**Consegna scritta A**
Ridimensiona le coordinate nelle risposte dei record, a partire dalla riga che contiene "You are a computer-use agent. This" e proseguendo fino alla fine dei record, estremi inclusi. Moltiplica ciascun numero per 0,8 e arrotonda all'intero, con le metà per eccesso. Riscrivi soltanto queste righe, richieste comprese, senza le immagini.

Gente da tutte le parti venne in Nicaragua a fare di tutto, in un’operazione
di solidarietà che ha un paragone solo con quella che provocò
la causa della Repubblica durante gli anni della guerra civile spagnola,
e ci furono nordamericani, francesi, belgi, che persero la vita, assassinati
dai Contra, mentre si dedicavano a costruire scuole, a mietere i raccolti,
curare, insegnare, nel profondo del Nicaragua rurale durante la guerra.
La rivoluzione sandinista alterò i parametri delle relazioni internazionali
della Guerra Fredda, e al convertirsi nel tema focale della politica estera
degli Stati Uniti durante la presidenza imperiale di Reagan, creò
un’immensa solidarietà mondiale che aiutava a difendere David da
Golia.
Alla fine di un secolo poco eroico, vale la pena ricordare che la rivoluzione
sandinista fu il culmine di un’epoca di ribellione ed il trionfo di una
serie di ideali e sentimenti condivisi da una generazione che rifiutò
l’imperialismo ed ebbe fede nel socialismo e nei movimenti di liberazione
nazionale, Ben Bella, Lumumba, Ho Chi Minh, Che Guevara, Fidel Castro;
una generazione che assistette al trionfo della rivoluzione cubana e alla
fine del colonialismo in Africa ed in Indocina, e protestò nelle
piazze contro la guerra del Vietnam; la generazione che lesse I condannati
della terra di Frantz Fanon ed Ascolta, yankee! di Stuart Mill, ed allo
stesso tempo gli scrittori del boom, tutti di sinistra, allora; la generazione
dei capelli lunghi e dei sandali, di Woodstock e dei Beatles; quella della
rivolta nelle strade di Parigi nel maggio 1968 e della strage di Tlatelolco;
quella che vide Allende resistere nel palazzo della Moneda e pianse per
le mani tagliate a Víctor Jara e trovò, infine, in Nicaragua,
una vendetta ai sogni perduti in Cile e anche più in là,
ai sogni della Repubblica spagnola, ricevuti in eredità. Era la
sinistra. Un’epoca che fu anche un’epica.
E per tutto un decennio, la rivoluzione trasformò in Nicaragua
i sentimenti e cambiò la maniera di vedere il mondo ed il paese
stesso, perché creò un’ambizione di identità; ritoccò
i valori, la condotta degli individui, le relazioni sociali, i legami famigliari,
le abitudini; creò una nuova cultura quotidiana; cambiò anche
il linguaggio e la maniera di vestirsi ed aprì, soprattutto per
i giovani, uno spazio colossale di partecipazione, dando un senso storico
alla rottura generazionale con il passato.

**Dati di partenza**
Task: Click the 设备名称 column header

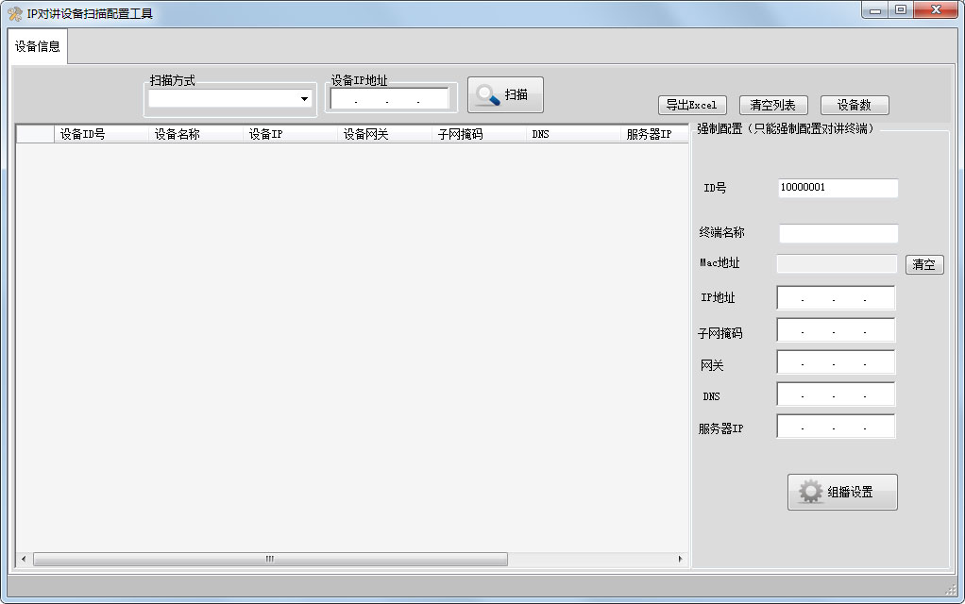Action: [196, 134]
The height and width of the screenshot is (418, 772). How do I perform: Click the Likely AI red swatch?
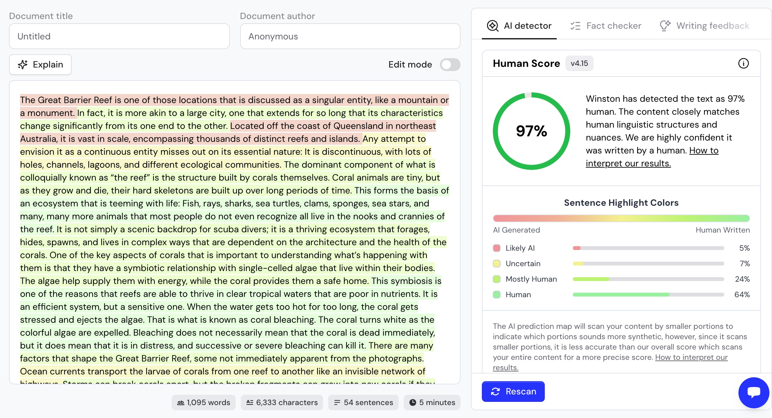[x=497, y=248]
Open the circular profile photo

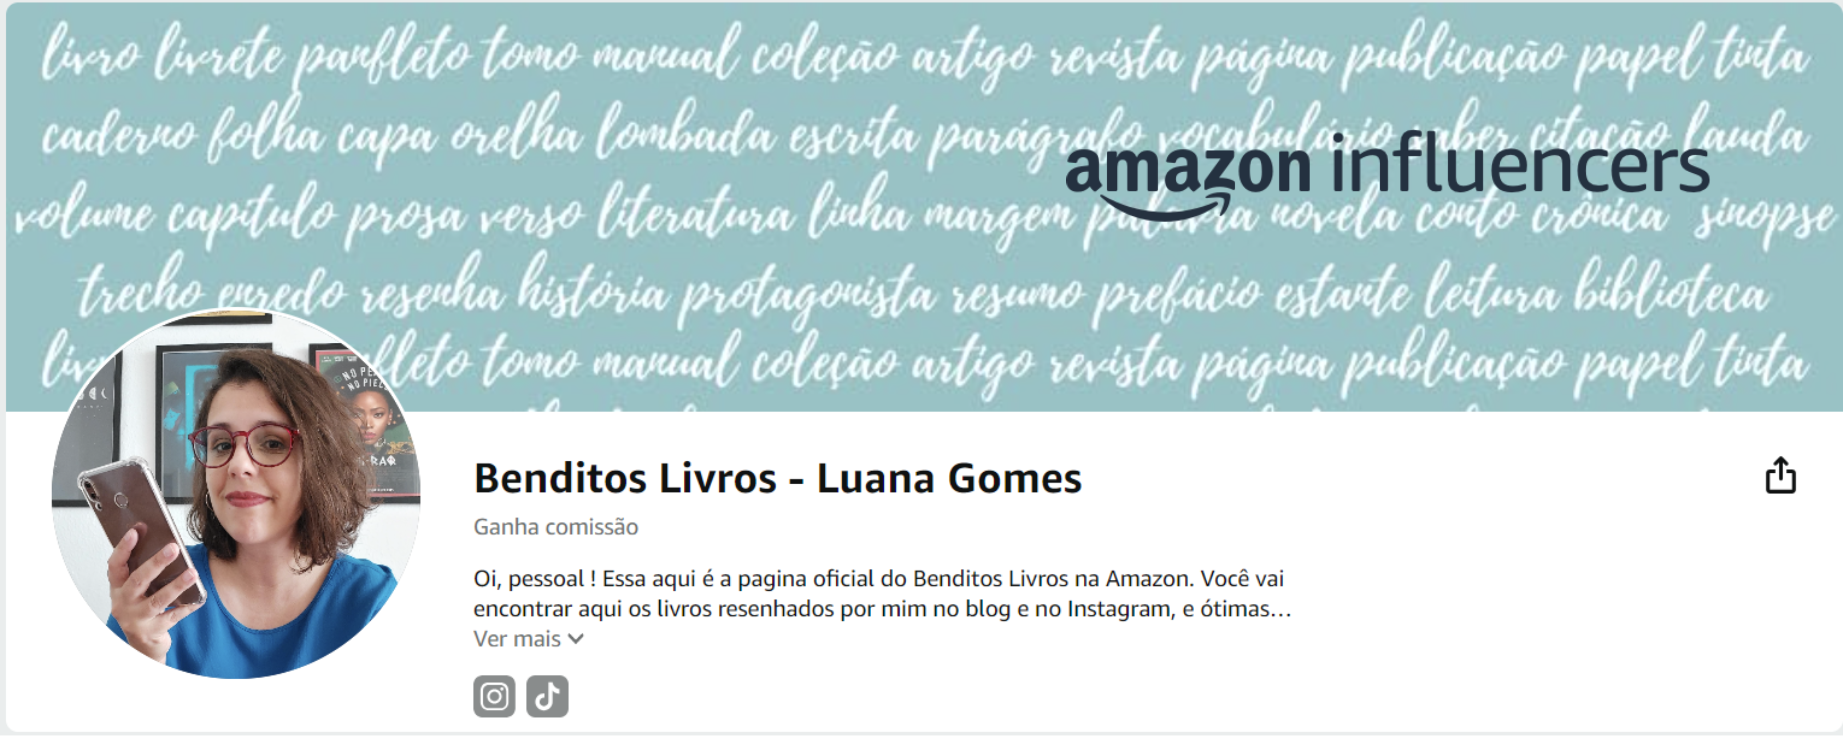[236, 493]

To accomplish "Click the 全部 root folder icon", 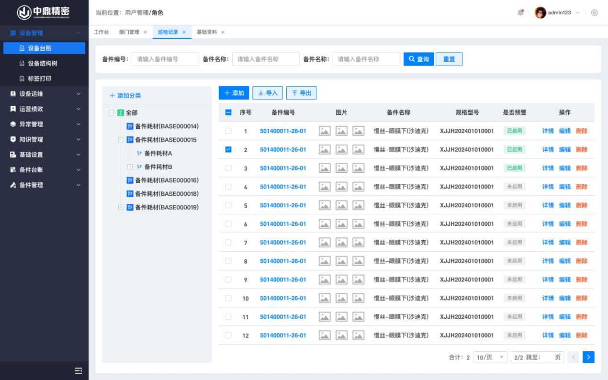I will pos(121,113).
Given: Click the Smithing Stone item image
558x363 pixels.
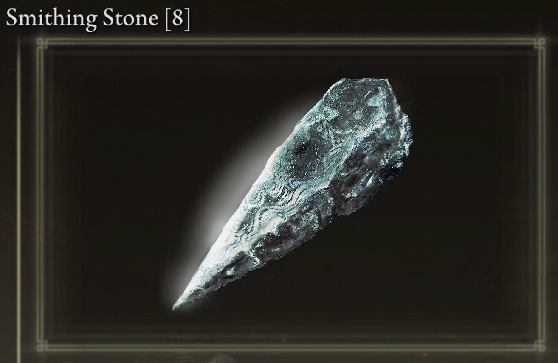Looking at the screenshot, I should (292, 194).
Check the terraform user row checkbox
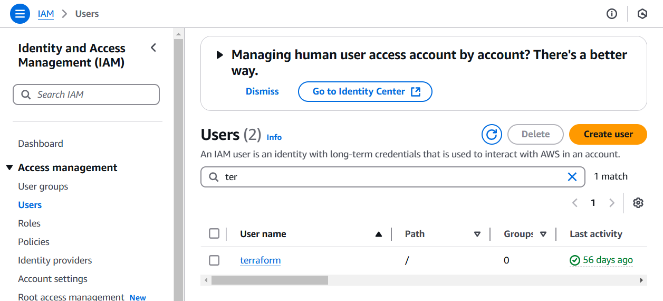The height and width of the screenshot is (301, 663). pyautogui.click(x=214, y=260)
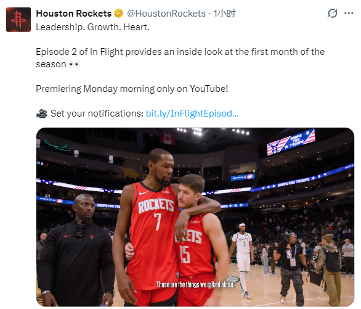Viewport: 361px width, 309px height.
Task: Expand the three-dot more options menu
Action: [x=349, y=14]
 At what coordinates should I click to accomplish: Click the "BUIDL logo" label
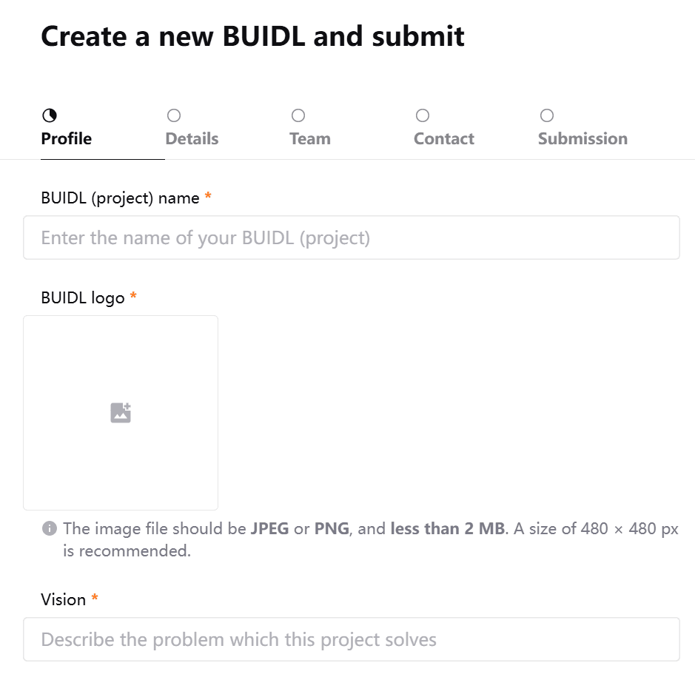coord(83,298)
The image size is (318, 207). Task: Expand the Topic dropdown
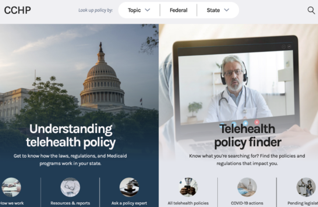pos(139,10)
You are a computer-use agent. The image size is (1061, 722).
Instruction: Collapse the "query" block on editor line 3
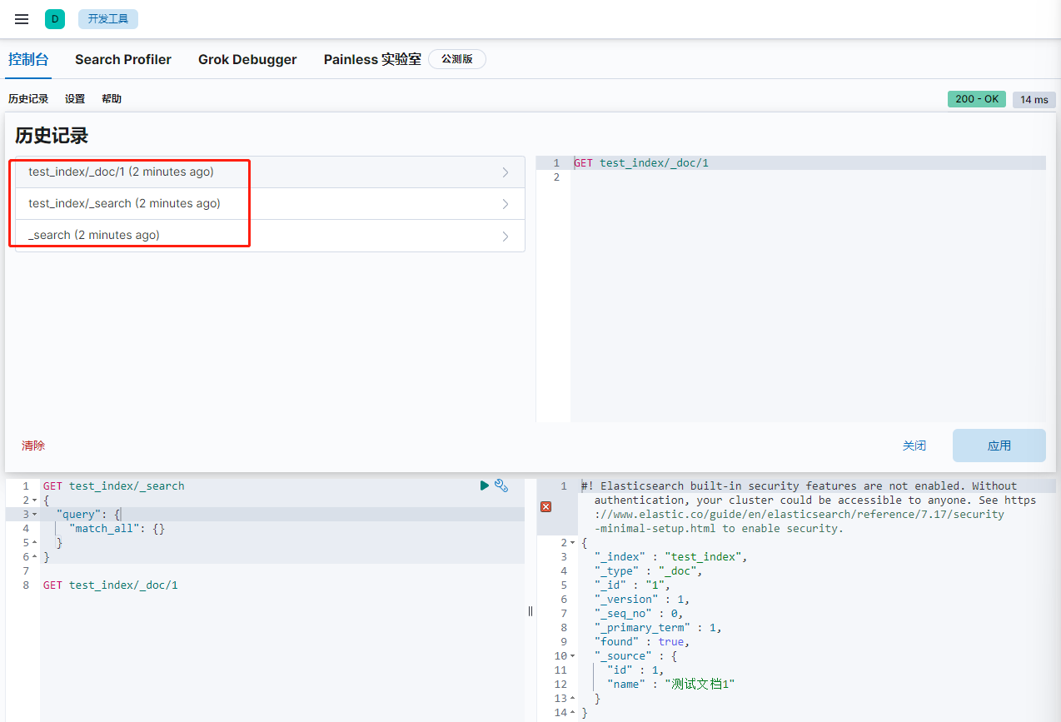click(34, 515)
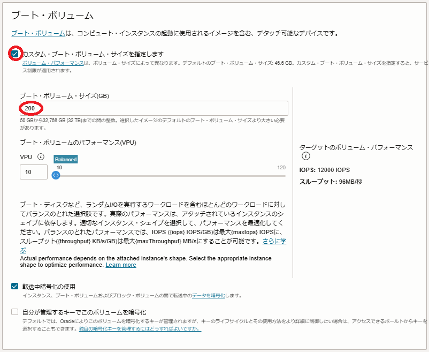Click the slider handle arrows icon
This screenshot has width=429, height=352.
pyautogui.click(x=56, y=175)
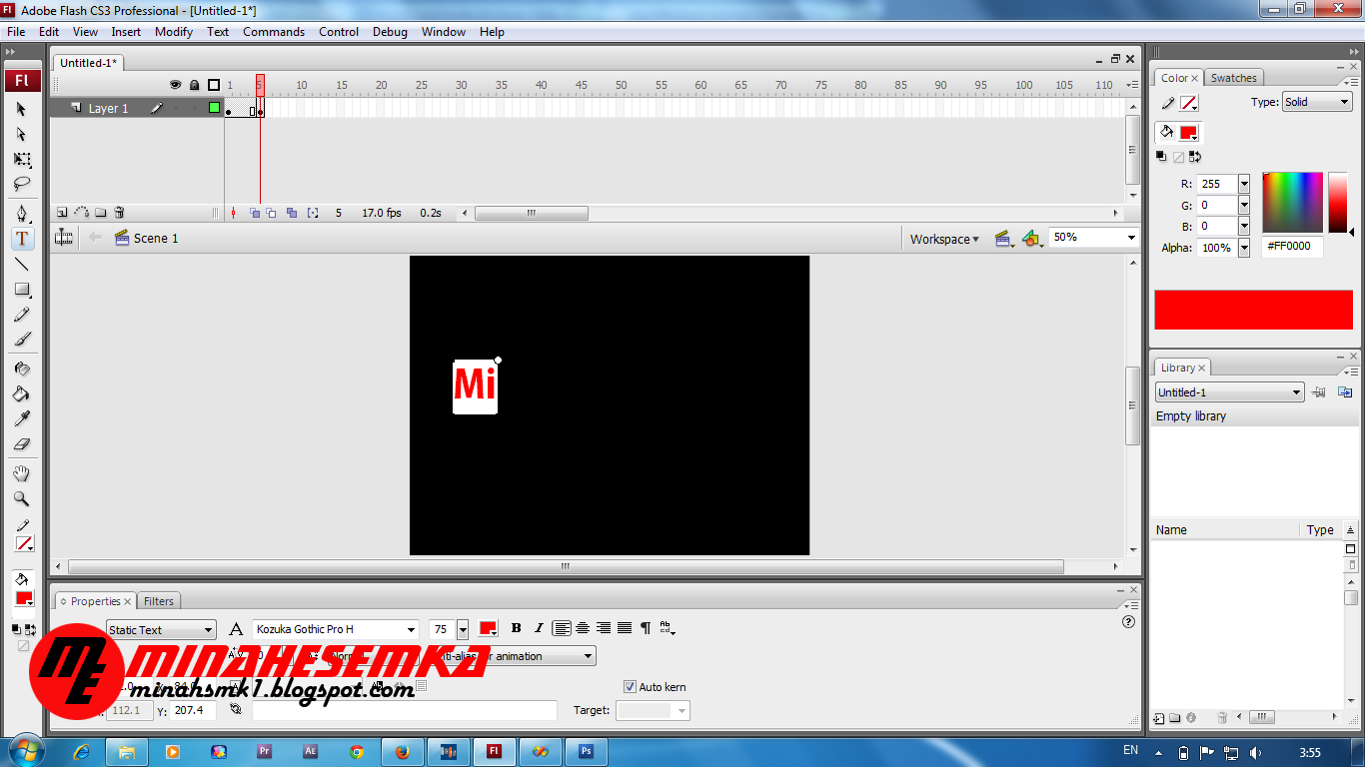Open the stage zoom level dropdown showing 50%
The height and width of the screenshot is (767, 1365).
click(x=1091, y=238)
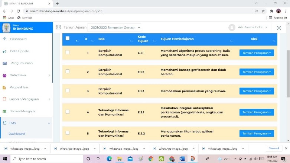
Task: Open Tambah Penugasan dropdown for E.1.2
Action: pos(257,72)
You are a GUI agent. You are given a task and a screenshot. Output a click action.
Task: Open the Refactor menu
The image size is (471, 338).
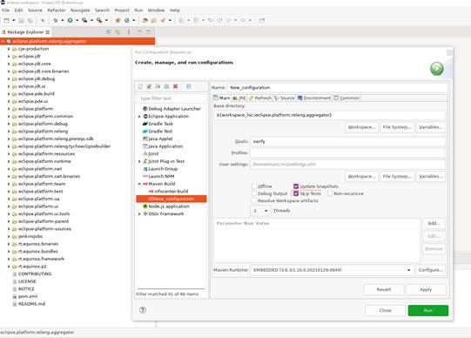(x=57, y=10)
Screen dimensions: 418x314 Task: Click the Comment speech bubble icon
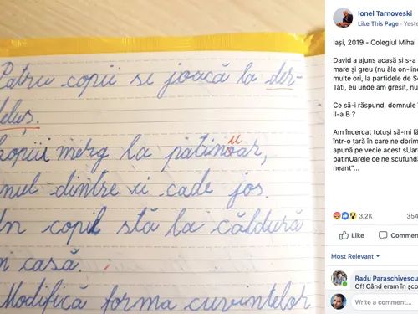(x=383, y=235)
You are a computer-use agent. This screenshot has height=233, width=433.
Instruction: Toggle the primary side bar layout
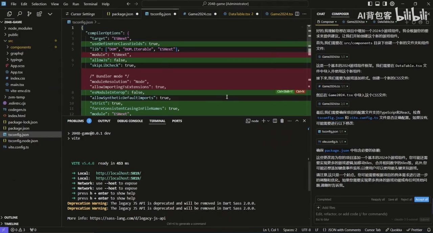tap(370, 4)
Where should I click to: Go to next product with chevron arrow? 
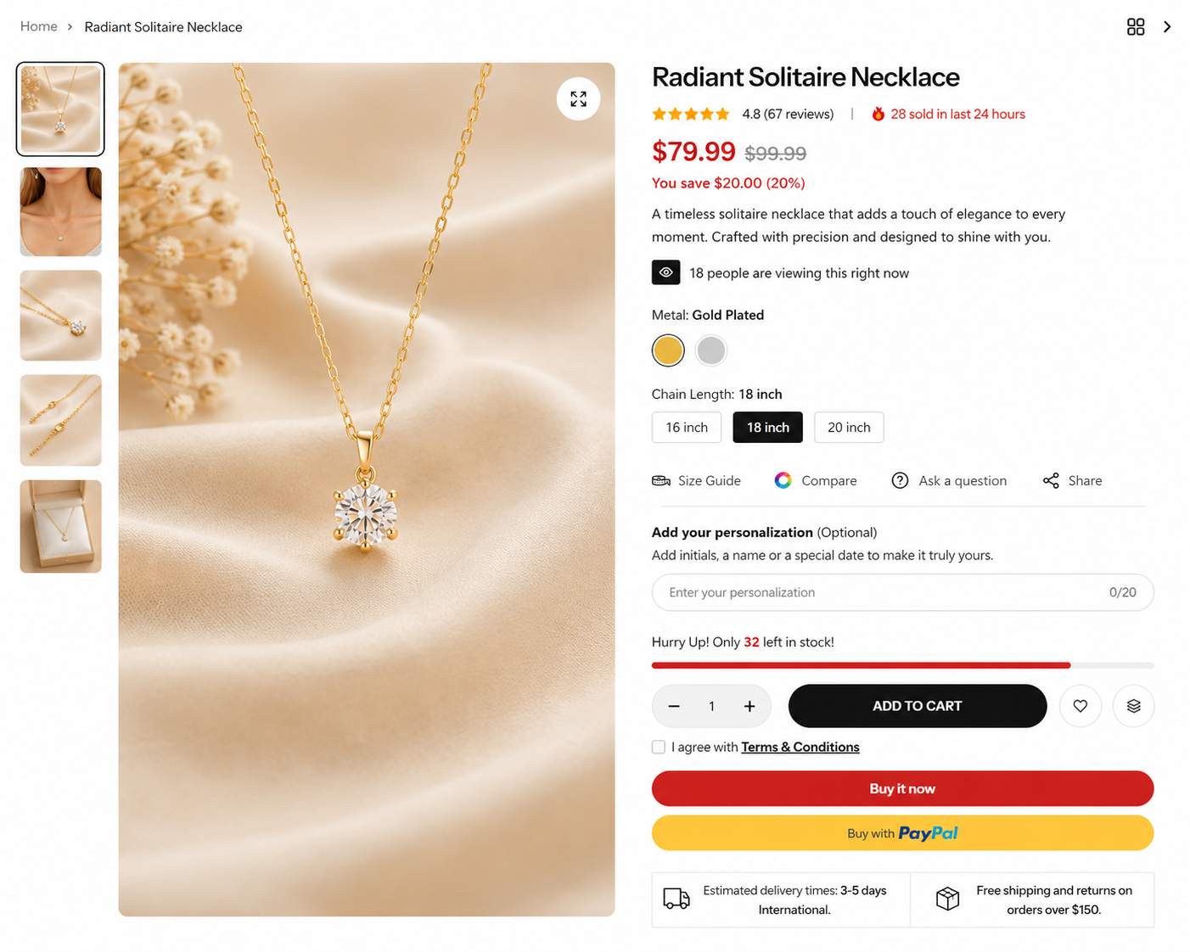point(1167,27)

**Consegna scritta B**
Riassumi in tre frasi il brano sulla rivoluzione sandinista.

**Risposta A**
You are a computer-use agent. This screenshot has height=233, width=433.
Instruction: Toggle the primary side bar layout
tap(296, 3)
Where should I click to: Go to next product with chevron arrow? 
point(934,22)

**Risposta B**
Durante la guerra arrivarono in Nicaragua persone da ogni parte per costruire scuole, mietere i raccolti, curare e insegnare, e alcuni stranieri vennero uccisi dai Contra mentre la rivoluzione sandinista suscitava un'immensa solidarietà mondiale. Quella rivoluzione fu il culmine di un'epoca di ribellione e il trionfo degli ideali di una generazione che rifiutò l'imperialismo ed ebbe fede nel socialismo e nei movimenti di liberazione nazionale. Per un decennio trasformò in Nicaragua i valori, le relazioni sociali, le abitudini, il linguaggio e il modo di vestirsi, aprendo soprattutto ai giovani un enorme spazio di partecipazione.